Além de registrar o marco climático, no entanto, o jornal alerta que a região está sob exposição “extrema” de radiação ultravioleta, recomenda que se evitem atividades ao ar livre, que se use chapéu de aba larga e mangas compridas, que se aplique protetor solar com fator de proteção mínimo 15.

Também hoje meus lábios começaram a arder, o que me fez correr para a farmácia mais próxima e comprar um protetor labial (nota pessoal para a esposa: pois é, amor, esqueci de trazer o que você tinha comprado para mim aí no Brasil…).

Segundo o mais recente mapa divulgado pela Nasa na internet, em 17 de novembro, a área do estreito de Magalhães está bem na borda do buraco da camada de ozônio. O ozônio, como acho que todo mundo está cansado de ouvir, é o gás que, nas camadas superiores da atmosfera, breca a parte mais danosa da radiação ultravioleta que chega à Terra, emitida pelo Sol. Nas camadas inferiores da atmosfera, por exemplo na altitude de São Paulo, o ozônio é um perigoso poluente produzido pelo homem.
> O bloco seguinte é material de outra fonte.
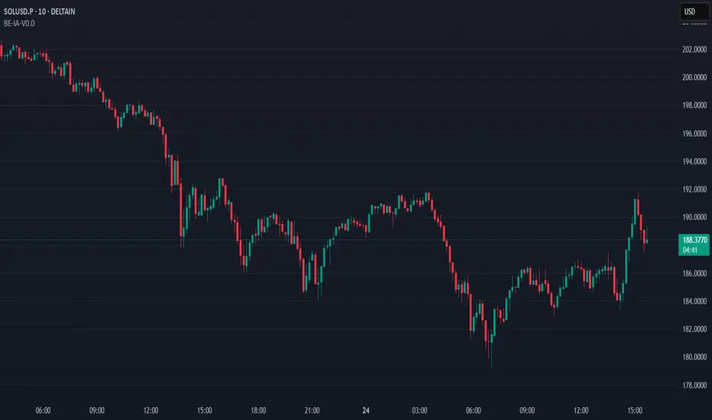Click the 18:00 time axis label

(x=258, y=410)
O ozônio natural, que fica lá no alto, é atacado por gases de uma família de produtos químicos, os CFCs, que já foi largamente utilizada em geladeiras, aparelhos de ar-condicionado e em sprays de vários tipos. Ao contrário dos combustíveis fósseis que vêm causando a mudança climática, no entanto, os CFCs se mostraram fáceis de substituir e já praticamente não são mais usados. No entanto, o consenso científico é de que o buraco aberto na camada de ozônio, que se concentra principalmente sobre a Antártida, precisará de décadas ainda para se fechar.

A ironia da história é que o inventor do processo que tornou os CFCs populares, Thomas Midgley, acreditava que estava trazendo um grande benefício para a humanidade ao apresentar um produto estável, seguro e nada tóxico (há relatos de que, ao presentar sua invenção, ele encheu os pulmões de CFC e depois assoprou a nuvem para apagar uma vela, a fim de mostrar que o gás não tinha interação nenhuma com o organismo humano e, alem disso, não era inflamável).

A questão, claro, é que o gás era seguro e estável por aqui, mas tornou-se veneno ambiental puro ao chegar no alto da atmosfera. Ao contrário do que diz o clichê, nesse caso o buraco era mais em cima.